Commercial Litigation and Arbitration

Sequence of Decisionmaking — Decision on Statutory Removal May Precede Resolution of Motions to Dismiss for Lack of Subject Matter or Personal Jurisdiction

From Red Cloud Assets, LLC v. Harris Aviation, LLC, 2011 U.S. Dist. LEXIS 52284 (W.D. Okla. May 16, 2011):

Priority of the Parties' Motions

Each side urges the Court to take up its Motion first. The removing defendants contend the issue of personal jurisdiction is easily resolved and should result in their prompt dismissal from the case so they are not burdened by litigation in a distant forum. Similarly, Plaintiffs argue the lack of subject matter jurisdiction is obvious and the competence of state courts to decide the remaining issues should be respected. Both sides acknowledge in their response briefs, however, that each lacks sufficient factual information about the other to dispose of the jurisdictional issues without an opportunity for discovery. Plaintiffs have filed a separate motion requesting authorization to conduct jurisdictional discovery.... Defendants' request appears only as argument in their brief, but they acknowledge a lack of information concerning certain members of Plaintiff B47 Investment Fund I, LLC. ***

Although federal subject matter jurisdiction generally is a threshold issue, the Supreme Court has determined that federal district courts have discretion to sequence jurisdictional issues in any order warranted by the circumstances, based on concerns of judicial economy and federalism. See Ruhrgas AG v. Marathon Oil Co., 526 U.S. 574, 587-88 (1999). Recently, the Supreme Court broadened a district court's discretion "to choose among threshold grounds for denying audience to a case on the merits." Sinochem Intern. Co. Ltd. v. Malaysia Intern. Shipping Corp., 549 U.S. 422, 431 (2007) (internal quotation omitted). Specifically, the Court authorized district courts to "dispose of an action by a forum non conveniens dismissal, bypassing questions of subject-matter and personal jurisdiction, when considerations of convenience, fairness, and judicial economy so warrant." Id. at 432. The Supreme Court concluded that the district court had properly chosen that course in Sinochem because "subject-matter jurisdiction presented an issue of first impression" and "[d]iscovery concerning personal jurisdiction would have burdened [the foreign company] with expense and delay" for "scant purpose" given the inevitable nonmerits dismissal. Id. at 435.
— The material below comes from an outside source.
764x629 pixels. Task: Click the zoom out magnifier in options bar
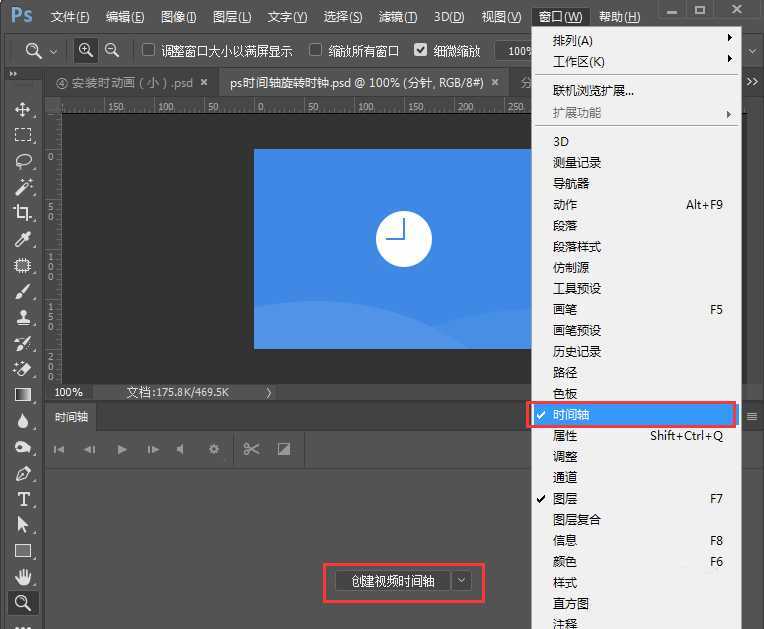(x=112, y=50)
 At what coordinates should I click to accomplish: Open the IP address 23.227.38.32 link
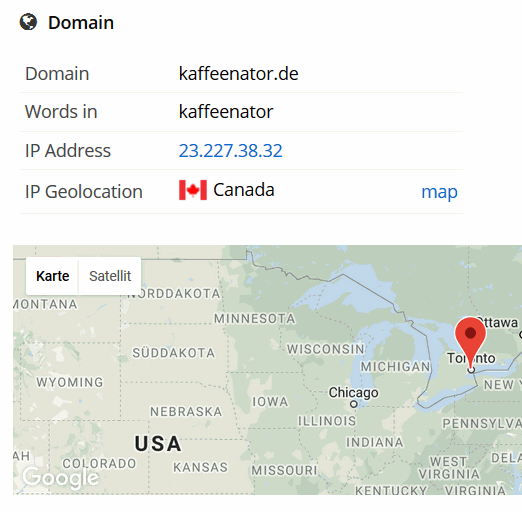(230, 151)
In this case, the Court finds that a threshold, nonmerits issue presents the most expeditious avenue for the disposition of this federal case. Although not jurisdictional, the statutory bar to removal of a diversity case against a forum defendant, 28 U.S.C. § 1441(b), has been timely raised by Plaintiffs and can easily be resolved on the pleadings alone. It requires no discovery of jurisdictional facts and no resolution of novel issues raised by the removing defendants in their brief regarding subject matter jurisdiction, such as, whether Red Cloud's citizenship should be disregarded because its suit may be unauthorized by Wyoming law (under which it was organized) or whether Red Cloud's citizenship should be determined by the corporate rule of § 1332(c)(1) in a case where a limited liability company is suing some of its members.... Accordingly, the Court considers only Plaintiffs' Motion to Remand based on a violation of the forum defendant rule, and finds that it clearly has merit.